## Required task
Count the lines in the items below that contain the string "Instruction". Reply with the number alone.

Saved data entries
***

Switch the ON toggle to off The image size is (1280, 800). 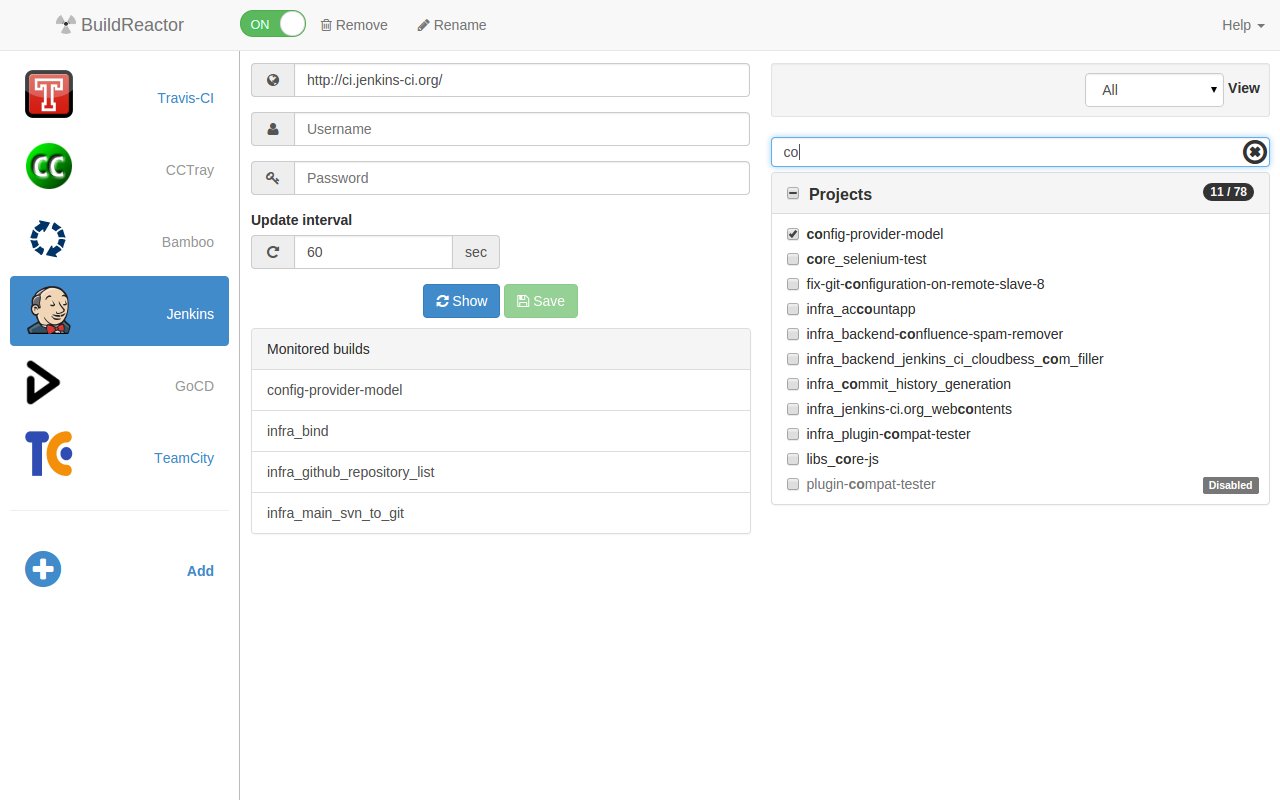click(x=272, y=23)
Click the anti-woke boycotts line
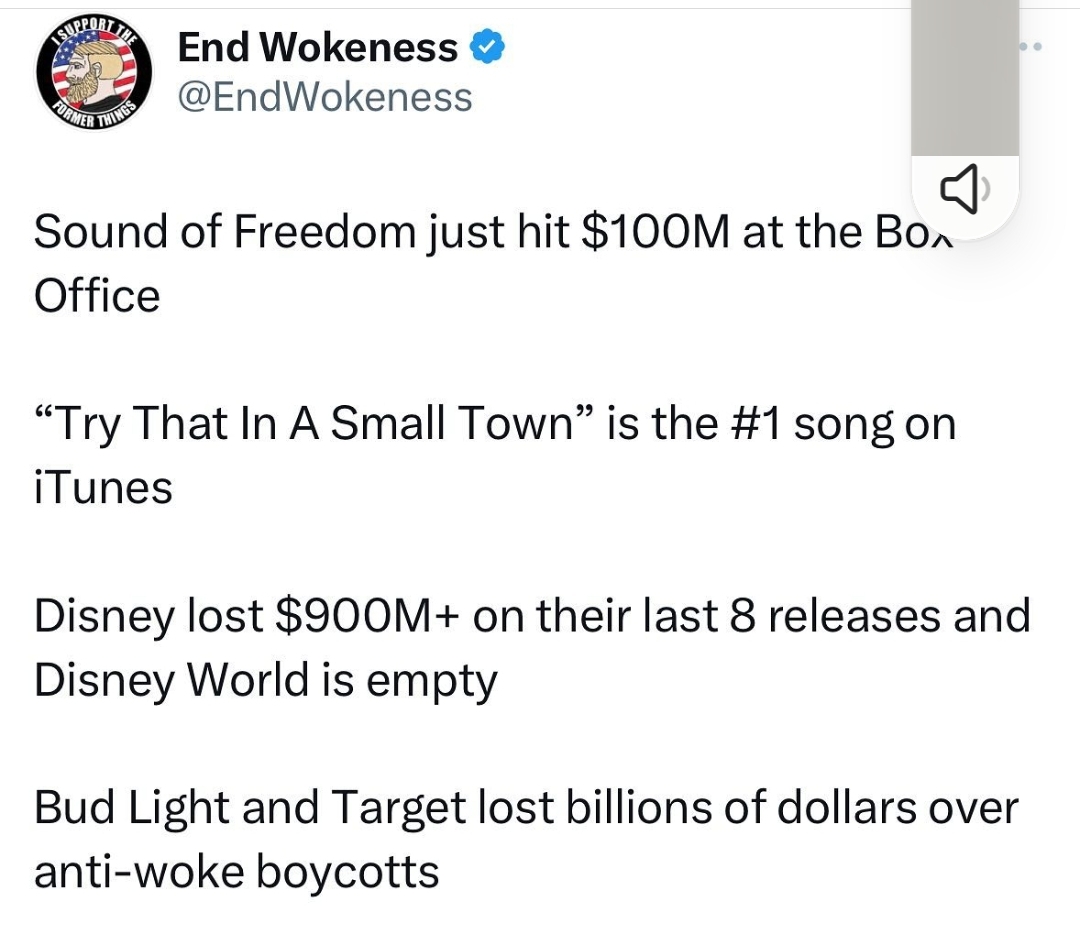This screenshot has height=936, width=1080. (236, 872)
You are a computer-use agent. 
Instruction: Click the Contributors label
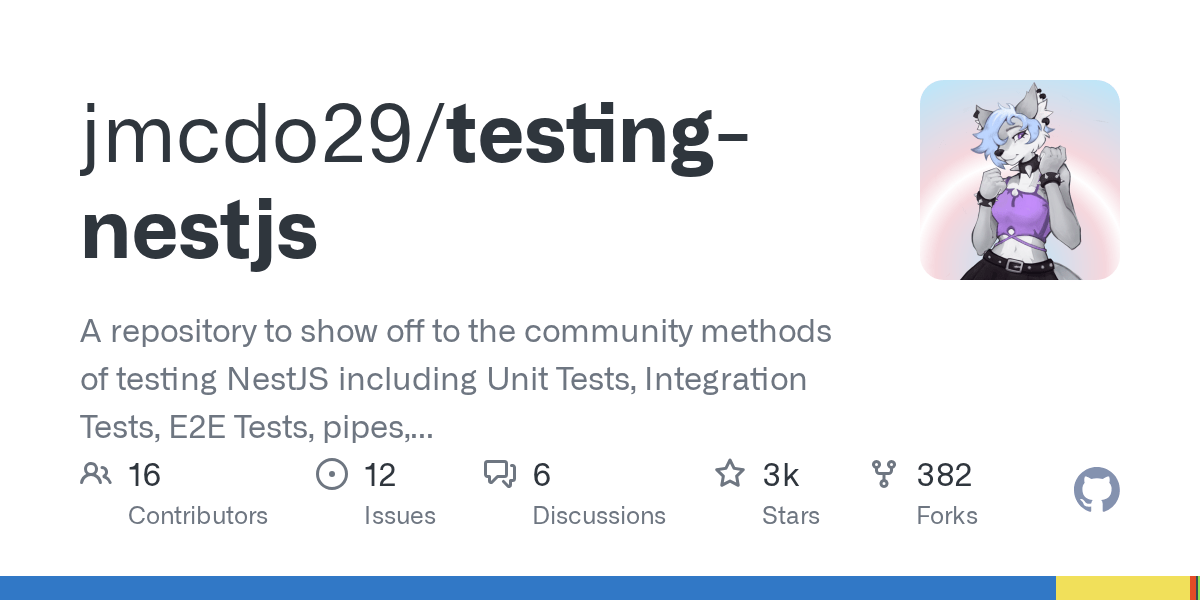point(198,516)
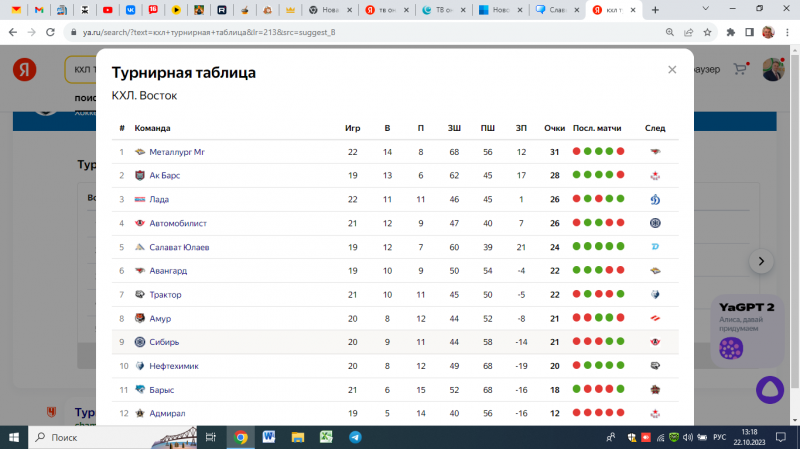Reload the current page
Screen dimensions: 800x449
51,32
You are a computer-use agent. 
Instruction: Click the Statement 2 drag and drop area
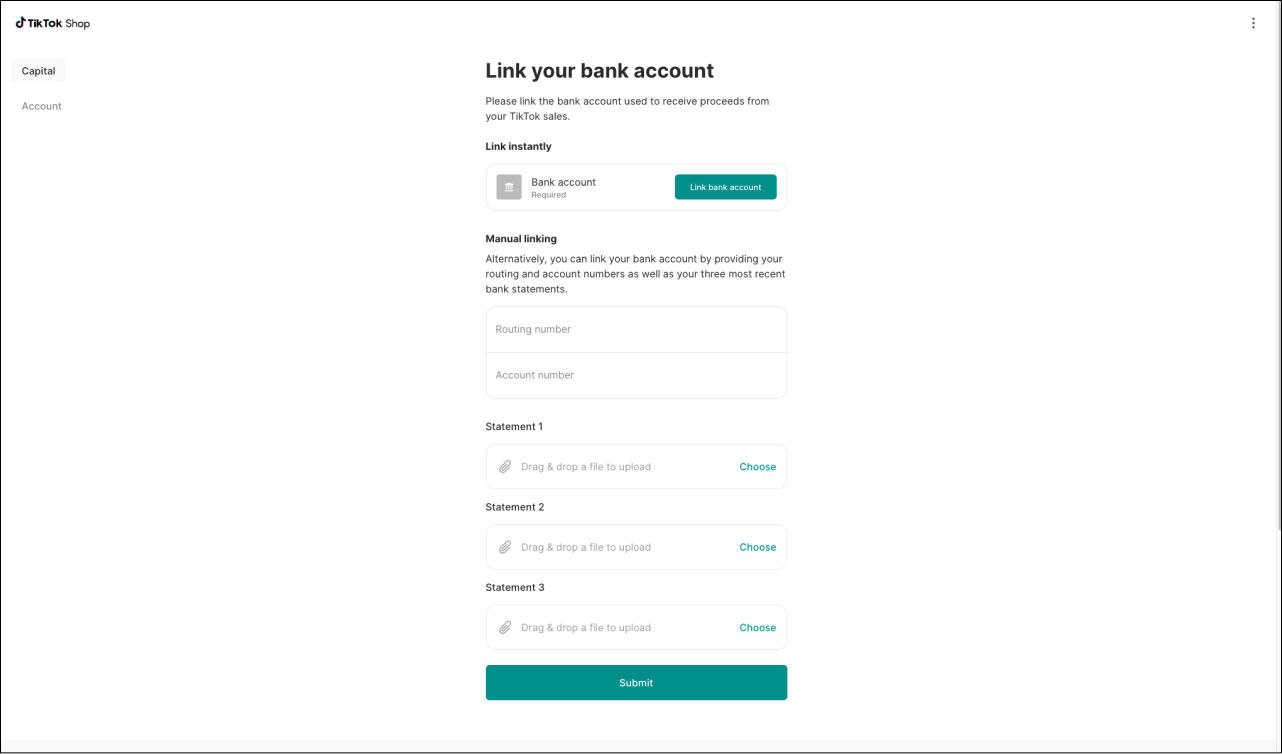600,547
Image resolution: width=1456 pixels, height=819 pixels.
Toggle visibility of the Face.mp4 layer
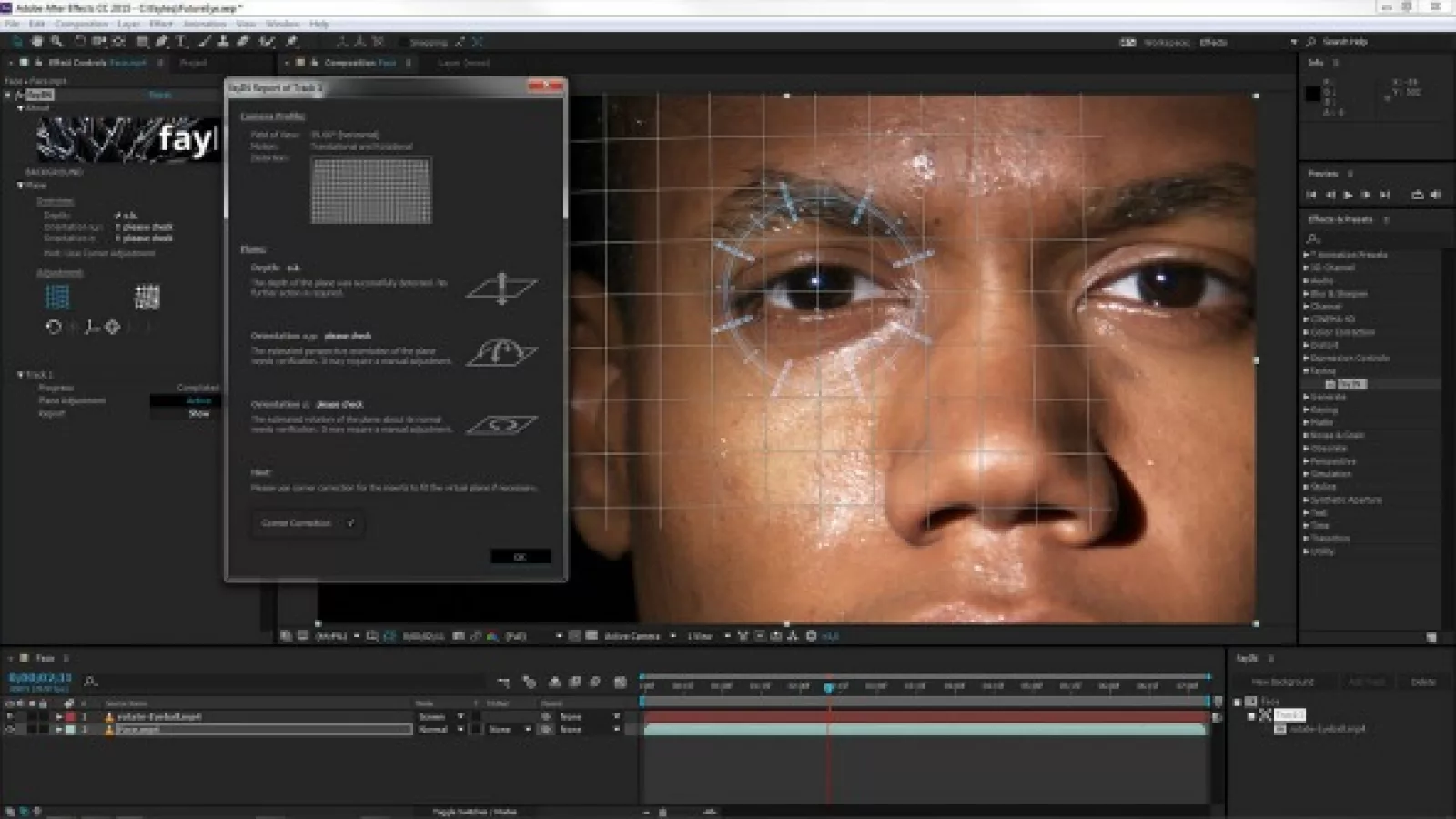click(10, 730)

***

## The answer
2